One of my favorite former students, a boy I shall call "Dave", emailed me today. I had him in the first grade and he then qualified for ALPS (Accelerated Learning Program) and moved to the school that I am now moving to. (Are you following? Because I am not sure I am following myself. I think that I have myself teaching in Neverland.) I believe he is now going into the fourth grade. Here is his email:
Hi, Mr. Yospe! When I heard you were coming to [my school], I was SO excited!!! :D Funny thing was, the very next day, I wanted to go to school more than ever!!! This last Sunday, at church, I told Mrs. [teacher at my old school that goes to his ward] that you were coming to [new school], and she said she was jealous. If I hear anyone get your name wrong, or prenounces your name wrong, I will tell them how it's said correctly ( because I don't think people are used to those types of hard names).
Great email, right? The funny thing is that he is right on the money (and he probably only has a few dollars in a savings account his grandma set up for him) - You are right, Dave - people are NOT used to those types of hard names!
Yospe is pronounced Yos-pee. I, like my siblings and parents, have been called "YOE-sep-ee", "yosp", "yos-ep" and "YOE-sp".
When coupled with my full first name, Abram, to those that have not met me, I suddenly become a freakish immigrant from Eastern Europe. In fact, when Cathi had Calder, the nurses were taken aback when I finally came in for an appointment. They were flabbergasted that I was an actual normal looking white guy that spoke perfect English. Apparently, having only seen my full name, they had me pegged as either Balki Bartacamous or a bearded, Middle Eastern Jewish man. I wish I could say I was both.
In college Communications 101, we were required to interview and record each other in class. During the next semester, my cousin took Communications 101 and their class used these same tapes for an assignment. The instructor dumped the pile of tapes into the center of the room so as the students could select one to listen to. According to my cousin, nobody wanted to touch mine, because with a name like "Abram Yospe", they assumed that I would be difficult to understand.
Now, I wouldn't say that my English is perfect, but it is the only language I know. (Besides the "language of love", but you will have to take Cathi's word for it.) I learned English from an early age, and despite the fact that my last name is "Yospe" and my great-grandparents were from Russia, I feel confident in my ability to communicate. Sometimes I drool a bit while talking, but that is only because occasionally I am too lazy to actually use my tongue. (Again, except when I speak the "language of love", but only Cathi would know my skill in speaking in tongues.)

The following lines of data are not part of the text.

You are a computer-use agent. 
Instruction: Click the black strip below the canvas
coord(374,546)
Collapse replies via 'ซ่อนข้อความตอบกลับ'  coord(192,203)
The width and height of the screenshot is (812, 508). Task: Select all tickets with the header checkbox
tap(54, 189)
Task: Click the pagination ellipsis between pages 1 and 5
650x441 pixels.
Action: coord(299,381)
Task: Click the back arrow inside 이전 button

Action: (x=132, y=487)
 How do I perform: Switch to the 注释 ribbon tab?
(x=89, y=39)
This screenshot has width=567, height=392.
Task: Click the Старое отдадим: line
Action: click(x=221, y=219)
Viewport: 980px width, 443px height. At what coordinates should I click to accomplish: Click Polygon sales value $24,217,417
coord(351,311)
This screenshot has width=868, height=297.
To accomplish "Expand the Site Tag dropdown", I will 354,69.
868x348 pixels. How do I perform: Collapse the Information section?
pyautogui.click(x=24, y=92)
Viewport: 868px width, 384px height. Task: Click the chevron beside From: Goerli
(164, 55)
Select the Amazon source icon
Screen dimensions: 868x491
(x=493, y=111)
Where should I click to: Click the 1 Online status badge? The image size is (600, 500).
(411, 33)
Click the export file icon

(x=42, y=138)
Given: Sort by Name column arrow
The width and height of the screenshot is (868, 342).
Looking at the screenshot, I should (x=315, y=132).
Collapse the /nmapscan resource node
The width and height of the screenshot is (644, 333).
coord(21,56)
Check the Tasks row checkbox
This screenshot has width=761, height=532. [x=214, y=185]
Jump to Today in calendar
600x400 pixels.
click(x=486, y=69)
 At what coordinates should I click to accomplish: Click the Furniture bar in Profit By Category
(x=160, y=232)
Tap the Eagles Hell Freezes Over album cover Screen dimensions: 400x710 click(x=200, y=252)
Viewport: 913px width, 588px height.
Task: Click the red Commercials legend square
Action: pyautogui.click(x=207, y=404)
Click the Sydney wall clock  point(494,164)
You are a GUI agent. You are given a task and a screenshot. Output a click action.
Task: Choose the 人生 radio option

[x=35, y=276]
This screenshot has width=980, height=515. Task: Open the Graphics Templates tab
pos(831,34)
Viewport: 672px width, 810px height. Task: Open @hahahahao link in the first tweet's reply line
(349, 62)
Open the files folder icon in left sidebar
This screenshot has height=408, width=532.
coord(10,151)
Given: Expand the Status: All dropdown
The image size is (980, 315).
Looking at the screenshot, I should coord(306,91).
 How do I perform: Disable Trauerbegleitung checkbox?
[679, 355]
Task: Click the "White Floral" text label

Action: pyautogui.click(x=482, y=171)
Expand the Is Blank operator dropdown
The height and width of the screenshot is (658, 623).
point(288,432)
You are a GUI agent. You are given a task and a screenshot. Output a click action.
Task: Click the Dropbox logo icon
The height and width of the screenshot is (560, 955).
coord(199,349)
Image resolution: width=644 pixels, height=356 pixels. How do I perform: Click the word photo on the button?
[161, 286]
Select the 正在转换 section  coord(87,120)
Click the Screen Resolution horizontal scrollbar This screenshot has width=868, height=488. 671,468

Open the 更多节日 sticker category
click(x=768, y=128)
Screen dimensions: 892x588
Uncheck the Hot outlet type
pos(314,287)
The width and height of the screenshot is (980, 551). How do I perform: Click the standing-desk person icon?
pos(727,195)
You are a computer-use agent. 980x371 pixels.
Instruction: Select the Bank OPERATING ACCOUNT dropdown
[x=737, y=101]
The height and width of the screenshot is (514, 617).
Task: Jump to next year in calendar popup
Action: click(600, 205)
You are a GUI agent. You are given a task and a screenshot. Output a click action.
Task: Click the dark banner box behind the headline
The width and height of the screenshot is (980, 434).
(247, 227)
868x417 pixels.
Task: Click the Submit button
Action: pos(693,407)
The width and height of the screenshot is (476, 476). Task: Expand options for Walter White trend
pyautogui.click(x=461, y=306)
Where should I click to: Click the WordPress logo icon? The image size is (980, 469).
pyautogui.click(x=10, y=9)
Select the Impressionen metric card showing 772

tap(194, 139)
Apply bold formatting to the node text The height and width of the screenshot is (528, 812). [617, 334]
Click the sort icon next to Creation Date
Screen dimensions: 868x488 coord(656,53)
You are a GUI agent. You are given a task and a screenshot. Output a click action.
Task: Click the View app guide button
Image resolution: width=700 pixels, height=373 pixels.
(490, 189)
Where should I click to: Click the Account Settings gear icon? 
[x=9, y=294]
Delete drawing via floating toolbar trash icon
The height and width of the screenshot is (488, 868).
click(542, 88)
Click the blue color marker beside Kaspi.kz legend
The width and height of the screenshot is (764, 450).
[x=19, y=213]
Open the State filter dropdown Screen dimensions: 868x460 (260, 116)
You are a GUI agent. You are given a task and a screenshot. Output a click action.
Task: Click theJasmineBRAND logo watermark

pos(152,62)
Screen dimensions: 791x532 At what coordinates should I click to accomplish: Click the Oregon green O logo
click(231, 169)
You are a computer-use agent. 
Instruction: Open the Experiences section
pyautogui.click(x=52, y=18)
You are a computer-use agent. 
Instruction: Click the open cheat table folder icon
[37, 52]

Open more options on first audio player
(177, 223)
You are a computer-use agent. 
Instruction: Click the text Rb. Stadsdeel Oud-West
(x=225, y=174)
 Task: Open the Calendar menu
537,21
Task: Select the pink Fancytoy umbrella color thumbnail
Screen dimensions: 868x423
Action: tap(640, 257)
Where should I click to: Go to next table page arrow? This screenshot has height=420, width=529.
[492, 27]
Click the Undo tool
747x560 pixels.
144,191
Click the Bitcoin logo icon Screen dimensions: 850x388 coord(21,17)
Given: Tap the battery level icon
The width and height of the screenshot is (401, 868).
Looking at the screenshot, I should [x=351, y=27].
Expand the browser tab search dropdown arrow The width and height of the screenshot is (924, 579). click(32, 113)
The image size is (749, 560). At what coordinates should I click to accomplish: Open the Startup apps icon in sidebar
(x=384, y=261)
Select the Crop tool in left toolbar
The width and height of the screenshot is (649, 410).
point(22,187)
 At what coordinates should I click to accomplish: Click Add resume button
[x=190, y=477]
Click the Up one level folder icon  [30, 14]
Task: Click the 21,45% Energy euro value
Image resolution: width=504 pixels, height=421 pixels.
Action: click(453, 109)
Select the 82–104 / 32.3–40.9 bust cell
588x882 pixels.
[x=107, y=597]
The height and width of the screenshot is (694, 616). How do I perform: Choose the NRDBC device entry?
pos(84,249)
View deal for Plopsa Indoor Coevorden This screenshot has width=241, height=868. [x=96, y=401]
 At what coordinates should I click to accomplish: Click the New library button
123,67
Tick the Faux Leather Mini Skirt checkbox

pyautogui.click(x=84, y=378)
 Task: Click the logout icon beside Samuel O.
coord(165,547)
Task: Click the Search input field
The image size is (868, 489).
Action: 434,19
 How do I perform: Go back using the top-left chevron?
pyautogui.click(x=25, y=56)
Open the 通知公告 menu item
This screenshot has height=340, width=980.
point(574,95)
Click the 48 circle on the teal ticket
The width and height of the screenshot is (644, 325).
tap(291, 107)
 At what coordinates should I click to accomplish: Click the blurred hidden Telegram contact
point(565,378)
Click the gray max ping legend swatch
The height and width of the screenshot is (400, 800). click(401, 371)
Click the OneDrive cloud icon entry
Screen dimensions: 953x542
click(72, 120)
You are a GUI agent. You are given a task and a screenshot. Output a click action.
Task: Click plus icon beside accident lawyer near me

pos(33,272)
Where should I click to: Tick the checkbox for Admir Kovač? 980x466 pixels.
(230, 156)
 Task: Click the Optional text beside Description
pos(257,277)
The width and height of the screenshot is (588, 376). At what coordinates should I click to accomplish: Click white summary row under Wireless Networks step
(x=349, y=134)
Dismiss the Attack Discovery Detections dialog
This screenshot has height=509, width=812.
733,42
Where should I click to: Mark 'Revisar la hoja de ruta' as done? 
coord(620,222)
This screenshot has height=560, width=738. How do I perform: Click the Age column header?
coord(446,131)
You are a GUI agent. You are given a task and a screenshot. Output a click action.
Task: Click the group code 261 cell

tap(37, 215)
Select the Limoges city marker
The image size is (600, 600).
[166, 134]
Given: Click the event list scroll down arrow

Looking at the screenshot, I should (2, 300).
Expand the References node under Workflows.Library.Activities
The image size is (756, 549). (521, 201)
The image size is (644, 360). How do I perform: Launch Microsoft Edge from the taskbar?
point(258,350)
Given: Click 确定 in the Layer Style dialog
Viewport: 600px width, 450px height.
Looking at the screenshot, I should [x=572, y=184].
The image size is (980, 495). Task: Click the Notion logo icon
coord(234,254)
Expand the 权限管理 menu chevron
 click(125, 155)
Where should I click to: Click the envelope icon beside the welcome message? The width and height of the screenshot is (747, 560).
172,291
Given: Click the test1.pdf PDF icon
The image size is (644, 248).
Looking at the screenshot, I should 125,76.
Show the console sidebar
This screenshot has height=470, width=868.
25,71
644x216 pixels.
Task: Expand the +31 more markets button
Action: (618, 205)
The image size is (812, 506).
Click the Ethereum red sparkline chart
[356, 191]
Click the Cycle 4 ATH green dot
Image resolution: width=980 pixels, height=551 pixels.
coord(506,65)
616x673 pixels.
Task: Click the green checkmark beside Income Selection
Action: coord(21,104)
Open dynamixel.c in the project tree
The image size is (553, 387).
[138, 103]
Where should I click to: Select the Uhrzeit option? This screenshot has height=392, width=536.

You may or may not know, but I do speak the "language of love". I have become well versed in this language. I am basically self taught, but received some minor tutelage from Marvin Gaye and the Fonze. I hate to brag (except about my ability to speak the language of love), but I speak this language like a Jedi Master. However, you really are going to have to take my wife's word for it.
ANYWAY, I guess what I am really trying to say is that I have a bit of a strange name. I am not sure if it fits my strange personality, but I will take it. Just call me Abe... or if we are online, call me "Cheeseboy" to protect my identity.